Порой она была необычайно нежной. Никогда еще ни одна женщина не падала так в мои объятия. Никогда еще никто не предавался со мной любви так полно, так непринужденно. В такие моменты ее беспокойство покидало ее, казалось, навсегда. Она, наконец, доверялась. Тогда как всей славы и всего золота мира не хватило бы для того, чтобы освободить ее от ее тревоги. Впрочем, она и не хотела их. Она чувствовала, что известность — это не более, чем уловка в мире, который она не могла разгадать, в мире, где, как ей представлялось, правда и ложь были смешаны в неразделимое целое. Но она была способна беззаветно доверять и помогать незнакомцам: конечно, это она сама нуждалась в помощи, но не знала, как это выразить. Она предлагала: такова была ее манера просить.
Она отказывалась от моих подарков. Она отвергала комплименты по поводу ее красоты, ее таланта. Все это казалось ей обманом и представлялось частью мира, слишком опасного для ее мира. Она верила лишь ласкам, объятиям — то есть тем подаркам, в которых человек приносит в дар самого себя. И тогда она, в свою очередь, дарила себя.
Потом ею очень быстро овладевал сон. Детский сон, мгновенный и глубокий. Она отдавалась мне, чтобы освободиться от самой себя. Она искала лишь способ забыть себя. Она забывалась, как новорожденный, которого она не сумела бы вскормить. Я смотрел, как она засыпала. Такое впечатление, как будто она удалялась все дальше с каждым вздохом, — все более глубоким, все более спокойным — как вода, вновь успокаивающаяся после прохождения лодки. Что тебе снилось, бедная Офелия, уносимая течением в ночь? О чем ты грезила? О счастье, которого ты не встретила?
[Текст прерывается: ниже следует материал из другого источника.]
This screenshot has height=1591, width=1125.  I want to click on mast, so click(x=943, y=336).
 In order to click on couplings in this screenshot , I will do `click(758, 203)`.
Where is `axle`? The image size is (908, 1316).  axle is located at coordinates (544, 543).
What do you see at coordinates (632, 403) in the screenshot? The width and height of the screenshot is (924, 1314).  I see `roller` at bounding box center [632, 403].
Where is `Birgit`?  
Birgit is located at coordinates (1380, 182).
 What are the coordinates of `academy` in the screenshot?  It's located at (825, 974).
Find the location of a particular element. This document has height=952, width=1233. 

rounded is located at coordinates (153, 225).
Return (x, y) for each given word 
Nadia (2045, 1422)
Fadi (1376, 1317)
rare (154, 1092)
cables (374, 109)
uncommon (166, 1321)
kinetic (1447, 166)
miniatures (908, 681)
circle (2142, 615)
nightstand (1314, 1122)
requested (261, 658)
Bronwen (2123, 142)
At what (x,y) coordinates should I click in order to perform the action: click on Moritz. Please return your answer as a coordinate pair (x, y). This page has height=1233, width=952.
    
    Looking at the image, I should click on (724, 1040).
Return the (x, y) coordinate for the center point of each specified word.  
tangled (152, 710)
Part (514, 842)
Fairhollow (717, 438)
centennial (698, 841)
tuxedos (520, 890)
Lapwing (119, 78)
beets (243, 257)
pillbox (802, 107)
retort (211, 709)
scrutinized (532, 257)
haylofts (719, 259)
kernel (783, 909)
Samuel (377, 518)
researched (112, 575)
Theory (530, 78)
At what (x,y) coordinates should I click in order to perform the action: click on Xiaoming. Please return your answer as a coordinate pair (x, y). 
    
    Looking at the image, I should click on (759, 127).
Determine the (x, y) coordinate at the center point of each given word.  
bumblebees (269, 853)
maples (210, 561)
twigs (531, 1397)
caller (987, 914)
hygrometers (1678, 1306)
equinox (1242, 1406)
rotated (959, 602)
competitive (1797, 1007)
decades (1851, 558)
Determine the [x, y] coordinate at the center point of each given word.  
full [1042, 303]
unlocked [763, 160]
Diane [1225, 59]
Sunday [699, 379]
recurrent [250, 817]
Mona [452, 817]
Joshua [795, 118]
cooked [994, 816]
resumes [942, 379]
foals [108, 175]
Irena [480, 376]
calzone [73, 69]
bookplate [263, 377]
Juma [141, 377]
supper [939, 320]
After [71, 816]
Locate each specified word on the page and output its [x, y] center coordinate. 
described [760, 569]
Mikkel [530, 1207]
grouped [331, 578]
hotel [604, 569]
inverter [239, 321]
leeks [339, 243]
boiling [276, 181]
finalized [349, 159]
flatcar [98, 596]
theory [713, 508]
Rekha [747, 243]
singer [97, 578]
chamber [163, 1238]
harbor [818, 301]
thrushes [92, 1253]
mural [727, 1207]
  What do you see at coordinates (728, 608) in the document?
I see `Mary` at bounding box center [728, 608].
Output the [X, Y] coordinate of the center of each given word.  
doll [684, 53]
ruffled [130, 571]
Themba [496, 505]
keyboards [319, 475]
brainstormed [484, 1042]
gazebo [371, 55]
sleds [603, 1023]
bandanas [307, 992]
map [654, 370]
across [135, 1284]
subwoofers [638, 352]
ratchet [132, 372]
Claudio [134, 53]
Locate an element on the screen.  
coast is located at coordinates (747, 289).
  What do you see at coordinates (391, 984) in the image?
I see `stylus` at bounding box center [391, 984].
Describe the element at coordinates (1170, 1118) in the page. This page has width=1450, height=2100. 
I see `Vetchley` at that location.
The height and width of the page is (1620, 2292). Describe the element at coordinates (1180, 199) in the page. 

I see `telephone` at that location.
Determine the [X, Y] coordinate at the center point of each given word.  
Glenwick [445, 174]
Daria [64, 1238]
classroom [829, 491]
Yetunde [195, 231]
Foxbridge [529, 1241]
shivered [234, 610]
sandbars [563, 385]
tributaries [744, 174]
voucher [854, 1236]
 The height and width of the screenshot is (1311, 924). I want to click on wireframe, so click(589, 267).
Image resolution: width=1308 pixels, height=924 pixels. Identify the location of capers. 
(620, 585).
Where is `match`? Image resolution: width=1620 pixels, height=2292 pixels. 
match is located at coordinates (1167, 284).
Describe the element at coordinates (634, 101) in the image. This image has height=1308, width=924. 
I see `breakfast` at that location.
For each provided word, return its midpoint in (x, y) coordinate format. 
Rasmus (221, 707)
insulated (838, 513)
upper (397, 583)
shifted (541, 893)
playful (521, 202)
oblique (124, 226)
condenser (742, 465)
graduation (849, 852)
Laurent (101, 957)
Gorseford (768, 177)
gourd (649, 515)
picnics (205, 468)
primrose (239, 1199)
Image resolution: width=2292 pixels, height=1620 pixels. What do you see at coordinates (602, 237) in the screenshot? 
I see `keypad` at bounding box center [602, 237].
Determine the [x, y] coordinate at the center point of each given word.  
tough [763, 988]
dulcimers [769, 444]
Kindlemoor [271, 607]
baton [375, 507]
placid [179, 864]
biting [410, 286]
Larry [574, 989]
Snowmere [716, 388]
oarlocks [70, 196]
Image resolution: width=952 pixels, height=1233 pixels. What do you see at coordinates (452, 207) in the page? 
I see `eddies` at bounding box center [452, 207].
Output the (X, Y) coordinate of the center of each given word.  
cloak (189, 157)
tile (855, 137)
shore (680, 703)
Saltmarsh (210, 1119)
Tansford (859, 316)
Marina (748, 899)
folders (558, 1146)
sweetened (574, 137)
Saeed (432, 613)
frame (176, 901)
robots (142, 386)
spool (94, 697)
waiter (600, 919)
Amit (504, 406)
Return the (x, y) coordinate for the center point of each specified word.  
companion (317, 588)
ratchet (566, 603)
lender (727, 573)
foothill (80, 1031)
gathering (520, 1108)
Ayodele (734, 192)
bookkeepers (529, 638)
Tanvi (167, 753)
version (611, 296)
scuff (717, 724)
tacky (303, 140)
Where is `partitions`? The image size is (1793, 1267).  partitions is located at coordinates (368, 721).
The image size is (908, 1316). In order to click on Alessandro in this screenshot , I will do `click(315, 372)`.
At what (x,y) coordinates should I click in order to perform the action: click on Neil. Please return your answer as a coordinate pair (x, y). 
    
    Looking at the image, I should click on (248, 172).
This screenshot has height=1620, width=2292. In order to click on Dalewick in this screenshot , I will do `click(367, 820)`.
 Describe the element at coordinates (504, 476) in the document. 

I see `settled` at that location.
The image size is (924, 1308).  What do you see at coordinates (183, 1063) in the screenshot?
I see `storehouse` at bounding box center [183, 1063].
Тогда тебе было девятнадцать лет, и все твое богатство сводилось к адресу твоей подруги, которая могла приютить тебя на несколько недель. Ты впервые приехала в Париж. Сколько комнат с тех пор тебе одалживали на месяц, на ночь? Сколько раз с тех пор ты пересекала Париж в последний час работы метро с чемоданом, с несколькими наспех связанными вместе сумками и адресом, нацарапанным на пачке сигарет? В лучшем случае тебе предлагали комнату. В худшем — половину кровати: тебе, конечно, не говорили об этом прямо, и уже на следующий день ты снова оказывалась на мостовой с адресной книжкой в руке и несколькими стремительно исчезающими в телефоне-автомате франками. Я думаю, у тебя до конца твоих дней сохранится отвращение к тем постыдным ночам, — даже если стыдиться должна была вовсе не ты — оттого, что иногда, перед рассветом, для того, чтобы, наконец, поспать, ты соглашалась оказать услуги, которых от тебя требовали.
То было время учебы, время еще тогда не утраченных больших надежд. Вечерами ты работала билетершей в театре «Антуан». Ты смотрела через приоткрытую дверь пустой ложи все спектакли, вплоть до сотого представления. За три года ты насмотрелась на стольких актрис! Хороших, дурных — какая разница! Из-за приоткрытой двери ты сама играла их роли, веря, что настанет день, и ты, в свою очередь, выйдешь на сцену и тогда начнется настоящая жизнь.
Ты не любила кино: судя по твоим объяснениям, ты ненавидела камеру, этот большой стеклянный глаз, который следит за тобой, который шарит в твоей душе. Это причиняло тебе боль, такую же, как бормашина дантиста. Но через это необходимо было пройти: кино — это большие деньги даже за самую маленькую роль. Это позволило бы тебе избавиться от утренних переездов, хотя бы на какое-то время.
Тогда, как обычно, ты жила у приятеля. Ты прожила там всего несколько недель, не больше — но и это было уже много, тем более что ты осталась там совсем одна, поскольку приятель предоставил тебе квартиру в полное твое распоряжение. Он тоже был актером и уехал на гастроли со своим спектаклем. Он предложил тебе пожить у него, чтобы ухаживать за его кошками во время его отсутствия. У тебя кружилась голова от подсчета всех этих ночей, которые тебе предстояло провести «у себя дома», от мысли обо всех тех «половинках постели», от которых ты таким образом избавлялась, и ты бродила по этой большой квартире, переходя из одной комнаты в другую, как Золушка, очутившаяся во дворце волшебного и очаровательного Принца. Особое очарование ему придавало то, что его там не было.